*Problem details*. Could you set down exactly the lines of the data below, starting at the one that holds "The image size is (655, 449)." and ending at the one that holds "Given: Open product", both included, and only those?

^^^^^^^^

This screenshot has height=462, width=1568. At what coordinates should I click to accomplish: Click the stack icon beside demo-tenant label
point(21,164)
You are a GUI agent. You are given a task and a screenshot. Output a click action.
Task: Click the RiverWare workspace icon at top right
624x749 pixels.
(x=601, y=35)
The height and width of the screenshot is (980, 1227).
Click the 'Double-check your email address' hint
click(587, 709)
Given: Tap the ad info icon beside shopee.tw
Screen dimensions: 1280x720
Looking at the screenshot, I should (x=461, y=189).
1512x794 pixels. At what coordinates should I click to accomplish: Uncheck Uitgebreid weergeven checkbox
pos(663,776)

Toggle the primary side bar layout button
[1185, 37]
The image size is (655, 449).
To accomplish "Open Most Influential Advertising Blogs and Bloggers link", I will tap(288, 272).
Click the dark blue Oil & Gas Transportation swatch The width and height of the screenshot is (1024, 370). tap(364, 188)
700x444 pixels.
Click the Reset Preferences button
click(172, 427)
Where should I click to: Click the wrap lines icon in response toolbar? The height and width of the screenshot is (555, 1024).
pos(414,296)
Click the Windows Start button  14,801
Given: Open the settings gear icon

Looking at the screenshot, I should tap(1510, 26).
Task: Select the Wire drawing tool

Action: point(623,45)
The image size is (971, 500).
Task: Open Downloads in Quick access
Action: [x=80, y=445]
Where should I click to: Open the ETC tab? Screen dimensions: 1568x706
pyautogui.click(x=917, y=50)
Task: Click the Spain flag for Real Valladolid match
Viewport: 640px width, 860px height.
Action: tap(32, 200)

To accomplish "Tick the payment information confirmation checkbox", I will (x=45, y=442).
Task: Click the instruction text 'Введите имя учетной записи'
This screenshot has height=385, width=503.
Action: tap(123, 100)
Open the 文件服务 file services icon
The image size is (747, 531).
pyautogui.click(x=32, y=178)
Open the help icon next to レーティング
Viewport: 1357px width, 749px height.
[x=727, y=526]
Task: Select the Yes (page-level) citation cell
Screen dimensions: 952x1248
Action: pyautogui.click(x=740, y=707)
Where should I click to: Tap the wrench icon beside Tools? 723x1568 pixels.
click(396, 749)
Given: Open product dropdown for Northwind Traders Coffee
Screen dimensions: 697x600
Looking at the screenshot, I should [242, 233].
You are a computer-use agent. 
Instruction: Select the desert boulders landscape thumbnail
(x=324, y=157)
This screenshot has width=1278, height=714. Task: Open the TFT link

^^^^^^^^

*Your response*.
The image size is (655, 449).
To accomplish "Open Most Influential Advertising Blogs and Bloggers link", I will tap(288, 272).
Click the dark blue Oil & Gas Transportation swatch The width and height of the screenshot is (1024, 370). tap(364, 188)
700x444 pixels.
Click the Reset Preferences button
click(172, 427)
Where should I click to: Click the wrap lines icon in response toolbar? The height and width of the screenshot is (555, 1024).
pos(414,296)
Click the Windows Start button  14,801
Given: Open the settings gear icon

Looking at the screenshot, I should tap(1510, 26).
Task: Select the Wire drawing tool

Action: point(623,45)
The image size is (971, 500).
Task: Open Downloads in Quick access
Action: [x=80, y=445]
Where should I click to: Open the ETC tab? Screen dimensions: 1568x706
pyautogui.click(x=917, y=50)
Task: Click the Spain flag for Real Valladolid match
Viewport: 640px width, 860px height.
Action: tap(32, 200)

To accomplish "Tick the payment information confirmation checkbox", I will (x=45, y=442).
Task: Click the instruction text 'Введите имя учетной записи'
This screenshot has height=385, width=503.
Action: tap(123, 100)
Open the 文件服务 file services icon
The image size is (747, 531).
pyautogui.click(x=32, y=178)
Open the help icon next to レーティング
Viewport: 1357px width, 749px height.
[x=727, y=526]
Task: Select the Yes (page-level) citation cell
Screen dimensions: 952x1248
Action: pyautogui.click(x=740, y=707)
Where should I click to: Tap the wrench icon beside Tools? 723x1568 pixels.
click(396, 749)
Given: Open product dropdown for Northwind Traders Coffee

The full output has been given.